So….climate change is not a hoax. It is not something you can ignore or put away to the back burner and pretend as though it’s inconsequential. It is real.

The man who lives in the White House (at least PART of the time, when he’s not golfing at one of his tacky resorts) is a corrupt, shameless, puny buffoon. A disgrace. He’s unfit for office and a menace to this country.

I didn’t vote for him. I despise him, completely.

There. Just wanted to make it clear to all of you where I stand on that. We can get back to the food now.

I like Chinese takeout. There’s just something about the food that, in spite of the msg-laden/syrupy sauces/mystery ‘meat’, I just can’t quit. It’s not fancy, God knows it’s not healthy and sometimes it’s not even that cheap, but if the president of your country is determined to give the middle finger to valid, proven scientific research that could be the difference in preserving this planet for future generations, what’s the point in turning your nose up at a little msg, eh?

However, there are times when I’m a ‘good girl’ and instead of picking up the phone to order takeout, I go into the kitchen instead to cook what I want instead.

My number one entree go-to at a Chinese takeout joint is Sesame Chicken.
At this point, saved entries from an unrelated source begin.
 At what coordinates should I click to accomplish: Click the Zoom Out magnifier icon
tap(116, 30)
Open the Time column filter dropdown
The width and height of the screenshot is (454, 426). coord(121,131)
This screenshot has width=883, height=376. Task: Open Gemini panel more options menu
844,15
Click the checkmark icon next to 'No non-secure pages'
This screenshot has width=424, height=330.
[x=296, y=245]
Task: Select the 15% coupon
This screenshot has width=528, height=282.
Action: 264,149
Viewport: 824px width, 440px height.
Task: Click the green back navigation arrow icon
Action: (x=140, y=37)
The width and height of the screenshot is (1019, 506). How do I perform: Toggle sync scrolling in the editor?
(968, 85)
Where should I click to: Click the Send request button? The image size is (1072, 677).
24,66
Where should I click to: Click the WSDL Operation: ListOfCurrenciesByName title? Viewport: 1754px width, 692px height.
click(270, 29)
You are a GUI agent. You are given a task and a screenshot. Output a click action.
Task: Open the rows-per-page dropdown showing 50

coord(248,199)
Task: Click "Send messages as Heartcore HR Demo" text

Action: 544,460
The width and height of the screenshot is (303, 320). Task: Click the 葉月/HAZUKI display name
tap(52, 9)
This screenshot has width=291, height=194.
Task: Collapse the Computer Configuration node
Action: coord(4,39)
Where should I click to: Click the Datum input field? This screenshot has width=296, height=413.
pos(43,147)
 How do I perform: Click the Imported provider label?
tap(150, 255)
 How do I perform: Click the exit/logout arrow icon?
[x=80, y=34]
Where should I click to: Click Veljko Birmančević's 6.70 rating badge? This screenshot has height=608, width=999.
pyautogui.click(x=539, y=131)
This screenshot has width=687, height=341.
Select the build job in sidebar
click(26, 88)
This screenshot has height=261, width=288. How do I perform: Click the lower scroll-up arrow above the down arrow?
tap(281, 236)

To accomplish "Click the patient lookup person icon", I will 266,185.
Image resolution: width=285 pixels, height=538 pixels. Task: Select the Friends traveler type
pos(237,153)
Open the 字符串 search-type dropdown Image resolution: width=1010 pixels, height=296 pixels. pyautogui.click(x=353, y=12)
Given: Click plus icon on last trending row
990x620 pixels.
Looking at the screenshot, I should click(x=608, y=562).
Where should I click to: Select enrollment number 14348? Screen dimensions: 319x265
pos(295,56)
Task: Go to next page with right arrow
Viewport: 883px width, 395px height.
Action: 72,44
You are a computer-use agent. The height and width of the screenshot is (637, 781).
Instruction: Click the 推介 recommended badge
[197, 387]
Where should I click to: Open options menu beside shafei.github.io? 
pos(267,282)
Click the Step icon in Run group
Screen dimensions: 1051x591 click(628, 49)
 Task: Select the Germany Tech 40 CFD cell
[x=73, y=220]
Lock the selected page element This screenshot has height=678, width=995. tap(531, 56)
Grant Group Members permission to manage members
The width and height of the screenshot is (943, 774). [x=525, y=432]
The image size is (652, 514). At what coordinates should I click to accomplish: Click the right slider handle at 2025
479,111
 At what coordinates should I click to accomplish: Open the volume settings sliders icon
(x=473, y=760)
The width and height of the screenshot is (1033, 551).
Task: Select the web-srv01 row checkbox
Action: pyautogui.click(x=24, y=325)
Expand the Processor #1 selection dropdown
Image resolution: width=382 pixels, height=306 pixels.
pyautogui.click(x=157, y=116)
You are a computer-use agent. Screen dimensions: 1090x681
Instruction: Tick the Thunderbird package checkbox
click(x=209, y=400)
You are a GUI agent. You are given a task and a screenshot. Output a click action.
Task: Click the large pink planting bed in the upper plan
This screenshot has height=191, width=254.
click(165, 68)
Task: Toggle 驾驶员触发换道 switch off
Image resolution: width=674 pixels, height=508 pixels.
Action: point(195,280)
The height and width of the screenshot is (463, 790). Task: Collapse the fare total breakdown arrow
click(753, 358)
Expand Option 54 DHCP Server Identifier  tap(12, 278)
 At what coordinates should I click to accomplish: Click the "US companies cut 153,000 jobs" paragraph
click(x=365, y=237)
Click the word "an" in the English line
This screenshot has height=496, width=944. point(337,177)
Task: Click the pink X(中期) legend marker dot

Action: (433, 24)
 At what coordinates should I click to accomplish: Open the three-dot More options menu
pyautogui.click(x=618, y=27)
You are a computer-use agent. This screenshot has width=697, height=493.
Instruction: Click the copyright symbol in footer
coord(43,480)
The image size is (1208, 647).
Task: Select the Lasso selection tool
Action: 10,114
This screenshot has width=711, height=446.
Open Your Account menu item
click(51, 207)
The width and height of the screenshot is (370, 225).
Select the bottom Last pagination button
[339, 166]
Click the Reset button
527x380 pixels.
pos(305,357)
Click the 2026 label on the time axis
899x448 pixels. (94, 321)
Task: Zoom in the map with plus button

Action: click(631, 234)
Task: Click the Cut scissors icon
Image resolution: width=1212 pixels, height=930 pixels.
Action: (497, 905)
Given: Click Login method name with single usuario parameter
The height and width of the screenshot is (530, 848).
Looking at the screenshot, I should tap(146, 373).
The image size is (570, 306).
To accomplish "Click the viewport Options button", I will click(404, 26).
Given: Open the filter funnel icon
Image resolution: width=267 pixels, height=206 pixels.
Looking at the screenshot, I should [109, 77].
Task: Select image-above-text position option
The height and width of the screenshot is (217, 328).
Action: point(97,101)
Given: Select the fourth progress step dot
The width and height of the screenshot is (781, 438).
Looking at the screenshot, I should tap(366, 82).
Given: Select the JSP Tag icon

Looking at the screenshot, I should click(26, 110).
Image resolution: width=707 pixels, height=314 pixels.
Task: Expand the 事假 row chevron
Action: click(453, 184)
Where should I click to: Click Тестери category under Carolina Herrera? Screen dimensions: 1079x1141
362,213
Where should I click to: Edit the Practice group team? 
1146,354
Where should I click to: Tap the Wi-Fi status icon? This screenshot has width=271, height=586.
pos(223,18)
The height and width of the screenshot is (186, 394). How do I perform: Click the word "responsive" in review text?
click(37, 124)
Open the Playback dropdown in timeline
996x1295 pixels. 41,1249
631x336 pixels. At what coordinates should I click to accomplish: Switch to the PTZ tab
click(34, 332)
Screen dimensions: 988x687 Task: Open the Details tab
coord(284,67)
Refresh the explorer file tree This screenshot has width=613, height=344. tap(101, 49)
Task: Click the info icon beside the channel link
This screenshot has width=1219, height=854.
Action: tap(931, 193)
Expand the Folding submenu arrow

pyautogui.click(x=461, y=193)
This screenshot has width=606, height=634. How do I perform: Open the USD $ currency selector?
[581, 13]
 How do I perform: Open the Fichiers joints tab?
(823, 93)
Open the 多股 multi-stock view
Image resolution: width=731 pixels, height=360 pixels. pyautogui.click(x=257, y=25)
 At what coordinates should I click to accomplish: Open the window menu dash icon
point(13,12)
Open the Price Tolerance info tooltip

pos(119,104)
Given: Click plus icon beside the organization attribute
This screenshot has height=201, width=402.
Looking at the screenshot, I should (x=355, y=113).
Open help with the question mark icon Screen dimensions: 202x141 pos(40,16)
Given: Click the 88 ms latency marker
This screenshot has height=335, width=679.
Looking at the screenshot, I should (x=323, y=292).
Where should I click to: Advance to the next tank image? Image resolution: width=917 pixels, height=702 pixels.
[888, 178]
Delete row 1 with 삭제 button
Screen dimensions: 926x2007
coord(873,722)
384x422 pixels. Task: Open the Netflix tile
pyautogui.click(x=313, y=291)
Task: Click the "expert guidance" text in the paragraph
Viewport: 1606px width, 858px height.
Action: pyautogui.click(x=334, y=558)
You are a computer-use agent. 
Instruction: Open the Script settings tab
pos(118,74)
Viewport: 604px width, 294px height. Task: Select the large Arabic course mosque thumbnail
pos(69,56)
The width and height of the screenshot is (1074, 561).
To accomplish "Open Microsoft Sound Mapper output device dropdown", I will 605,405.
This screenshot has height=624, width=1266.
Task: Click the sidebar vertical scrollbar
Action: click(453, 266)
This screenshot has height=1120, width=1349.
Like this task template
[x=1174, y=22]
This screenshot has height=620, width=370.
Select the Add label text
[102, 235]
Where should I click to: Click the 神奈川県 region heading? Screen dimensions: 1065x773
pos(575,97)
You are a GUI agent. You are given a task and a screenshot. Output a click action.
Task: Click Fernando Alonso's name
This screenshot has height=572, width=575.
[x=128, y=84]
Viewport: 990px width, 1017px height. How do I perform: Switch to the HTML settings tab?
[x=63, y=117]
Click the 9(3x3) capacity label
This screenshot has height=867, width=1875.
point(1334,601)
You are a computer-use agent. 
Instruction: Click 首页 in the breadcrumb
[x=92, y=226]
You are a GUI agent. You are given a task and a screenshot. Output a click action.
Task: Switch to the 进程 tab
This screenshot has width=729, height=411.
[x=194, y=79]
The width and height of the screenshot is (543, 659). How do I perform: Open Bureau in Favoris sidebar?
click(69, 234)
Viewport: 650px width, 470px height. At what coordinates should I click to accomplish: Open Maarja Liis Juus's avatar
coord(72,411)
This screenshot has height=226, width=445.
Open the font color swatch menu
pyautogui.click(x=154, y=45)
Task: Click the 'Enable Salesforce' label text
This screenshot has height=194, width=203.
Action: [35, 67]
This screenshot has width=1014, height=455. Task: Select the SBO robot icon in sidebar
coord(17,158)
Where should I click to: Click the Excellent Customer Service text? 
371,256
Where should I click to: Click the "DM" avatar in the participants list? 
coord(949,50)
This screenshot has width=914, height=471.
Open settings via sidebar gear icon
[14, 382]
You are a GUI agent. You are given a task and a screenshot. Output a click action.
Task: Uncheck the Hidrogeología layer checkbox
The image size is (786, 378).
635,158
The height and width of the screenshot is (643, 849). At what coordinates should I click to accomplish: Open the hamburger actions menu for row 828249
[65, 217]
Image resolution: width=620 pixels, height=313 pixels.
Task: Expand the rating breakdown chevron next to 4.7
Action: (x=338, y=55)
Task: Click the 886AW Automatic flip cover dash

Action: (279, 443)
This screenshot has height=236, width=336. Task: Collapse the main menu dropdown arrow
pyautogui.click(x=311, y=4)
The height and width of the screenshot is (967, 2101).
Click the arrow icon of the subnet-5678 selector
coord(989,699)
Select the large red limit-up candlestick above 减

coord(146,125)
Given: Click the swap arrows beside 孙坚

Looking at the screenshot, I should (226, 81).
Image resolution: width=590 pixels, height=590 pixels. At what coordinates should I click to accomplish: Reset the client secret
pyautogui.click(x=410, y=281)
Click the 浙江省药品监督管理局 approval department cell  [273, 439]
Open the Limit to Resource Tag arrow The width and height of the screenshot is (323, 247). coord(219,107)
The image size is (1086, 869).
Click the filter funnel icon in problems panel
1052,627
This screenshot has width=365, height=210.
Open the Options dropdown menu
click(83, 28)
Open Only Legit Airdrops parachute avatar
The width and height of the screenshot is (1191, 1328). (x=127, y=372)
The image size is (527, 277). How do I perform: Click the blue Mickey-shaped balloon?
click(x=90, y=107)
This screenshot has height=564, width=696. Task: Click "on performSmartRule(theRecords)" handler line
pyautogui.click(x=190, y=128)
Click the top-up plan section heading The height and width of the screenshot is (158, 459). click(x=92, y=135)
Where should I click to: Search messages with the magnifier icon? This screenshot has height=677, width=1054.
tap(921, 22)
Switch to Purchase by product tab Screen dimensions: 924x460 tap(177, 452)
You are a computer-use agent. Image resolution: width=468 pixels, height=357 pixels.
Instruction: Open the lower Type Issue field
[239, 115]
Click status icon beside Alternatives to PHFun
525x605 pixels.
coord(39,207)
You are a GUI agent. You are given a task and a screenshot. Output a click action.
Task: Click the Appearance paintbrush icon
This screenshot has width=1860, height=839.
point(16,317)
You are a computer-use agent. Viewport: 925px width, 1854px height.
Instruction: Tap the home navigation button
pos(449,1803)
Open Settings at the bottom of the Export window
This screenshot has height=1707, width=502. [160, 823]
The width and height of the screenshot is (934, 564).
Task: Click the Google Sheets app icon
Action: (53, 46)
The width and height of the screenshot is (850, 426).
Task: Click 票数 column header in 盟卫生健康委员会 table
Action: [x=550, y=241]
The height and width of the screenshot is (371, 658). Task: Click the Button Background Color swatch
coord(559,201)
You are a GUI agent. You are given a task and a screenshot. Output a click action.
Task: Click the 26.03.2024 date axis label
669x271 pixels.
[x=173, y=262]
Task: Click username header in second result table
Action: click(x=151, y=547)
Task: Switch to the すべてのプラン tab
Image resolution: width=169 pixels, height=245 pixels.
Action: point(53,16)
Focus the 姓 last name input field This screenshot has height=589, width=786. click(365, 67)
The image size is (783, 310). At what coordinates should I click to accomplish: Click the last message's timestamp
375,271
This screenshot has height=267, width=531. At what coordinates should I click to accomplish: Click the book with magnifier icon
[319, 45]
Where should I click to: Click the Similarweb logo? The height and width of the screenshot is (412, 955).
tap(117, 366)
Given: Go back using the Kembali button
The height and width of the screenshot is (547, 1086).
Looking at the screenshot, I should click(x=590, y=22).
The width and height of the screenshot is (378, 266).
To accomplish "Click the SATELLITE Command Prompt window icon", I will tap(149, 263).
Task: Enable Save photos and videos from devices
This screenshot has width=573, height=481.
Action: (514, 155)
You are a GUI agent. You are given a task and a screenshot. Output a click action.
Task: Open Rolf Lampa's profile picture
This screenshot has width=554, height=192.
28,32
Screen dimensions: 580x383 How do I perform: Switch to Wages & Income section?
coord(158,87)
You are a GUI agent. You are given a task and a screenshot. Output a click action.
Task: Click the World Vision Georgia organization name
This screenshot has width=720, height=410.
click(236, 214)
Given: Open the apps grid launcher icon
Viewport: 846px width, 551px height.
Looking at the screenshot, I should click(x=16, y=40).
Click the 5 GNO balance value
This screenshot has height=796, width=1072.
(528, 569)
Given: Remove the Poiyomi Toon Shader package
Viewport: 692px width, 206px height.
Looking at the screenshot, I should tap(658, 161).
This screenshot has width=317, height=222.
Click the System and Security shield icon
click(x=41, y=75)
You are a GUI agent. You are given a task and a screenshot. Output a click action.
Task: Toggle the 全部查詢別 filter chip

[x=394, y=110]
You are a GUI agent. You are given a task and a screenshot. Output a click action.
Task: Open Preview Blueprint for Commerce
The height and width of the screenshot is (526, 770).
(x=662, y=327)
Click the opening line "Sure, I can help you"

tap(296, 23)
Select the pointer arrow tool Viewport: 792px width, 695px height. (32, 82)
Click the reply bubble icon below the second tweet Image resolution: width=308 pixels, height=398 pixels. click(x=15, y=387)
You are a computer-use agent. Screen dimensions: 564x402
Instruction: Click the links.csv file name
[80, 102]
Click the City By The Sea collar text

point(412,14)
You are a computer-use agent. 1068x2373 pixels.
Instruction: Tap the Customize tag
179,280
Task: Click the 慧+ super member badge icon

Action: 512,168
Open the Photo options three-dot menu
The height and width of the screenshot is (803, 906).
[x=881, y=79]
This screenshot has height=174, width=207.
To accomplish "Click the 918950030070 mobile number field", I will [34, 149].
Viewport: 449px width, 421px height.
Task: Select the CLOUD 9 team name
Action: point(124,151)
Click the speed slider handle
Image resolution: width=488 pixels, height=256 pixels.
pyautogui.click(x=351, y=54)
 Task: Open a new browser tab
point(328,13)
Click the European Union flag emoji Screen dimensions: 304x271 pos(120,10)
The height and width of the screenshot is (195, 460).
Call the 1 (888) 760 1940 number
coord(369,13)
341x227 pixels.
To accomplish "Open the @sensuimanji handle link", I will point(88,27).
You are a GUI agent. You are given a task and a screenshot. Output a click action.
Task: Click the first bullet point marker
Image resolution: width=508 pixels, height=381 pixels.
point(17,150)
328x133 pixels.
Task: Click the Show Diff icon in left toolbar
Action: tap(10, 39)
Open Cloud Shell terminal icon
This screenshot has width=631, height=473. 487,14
I haven’t gotten around to trying to make that on my own yet, but it’s definitely still on the radar. A meal of Sesame Chicken, Lo mein and egg rolls for me is pure comfort food. I’m pleased to say that this recipe is getting added to that list.

But here’s the thing: it isn’t quiiiiiite what I would classify as a ‘takeout style’ dish. Most wok-style takeout dishes use lean beef like flank or hangar steak that cook quickly at a very high heat. This recipe doesn’t come together quickly, because it’s a braise of a fattier cut of meat like bottom round, chuck or short ribs that require a low-and-slow cooking to make them fall-apart, fork tender.

There’s still lots of good news to go round: first, once you get the meat seared off and the sauce blended together, the oven does most of the rest of the work. Second, all of the ingredients you use for this dish are popular staples that should be easily found in most grocery stores (which isn’t always the case).

The only ‘downside’ is that you have to wait for the beef to braise for a couple of hours and once the smells start to waft up from your oven, into the kitchen and the rest of the house, waiting to dig in may get increasingly difficult as the hunger pangs start to settle in.

This dish is alternatively known as Chinese Red-Beef, and if I had to compare it to another cuisine I would say it’s in the same vein as Hungarian Red Goulash,  American Beef Stew, or a French Carbonnade. All are essentially braised hearty beef stews with incredible sauces with flavors that develop over the long cook-time in the oven.  The sauce in this dish is very reminiscent of Chinese takeout flavors to me; it’s sweet, acidic, salty and slightly spicy.   The fresh ginger really comes through and that bit of gelatin and cornstarch also helps to give it that sticky ‘takeout’ consistency. Like all beef stews/braises, this would also go wonderful with a starch on the side. My personal preference for a side dish to Asian food is brown rice and steamed brocoli, but I think white rice, or even noodles would be great mixed in with this sauce.

Linking this up to Fiesta Friday #174 this week.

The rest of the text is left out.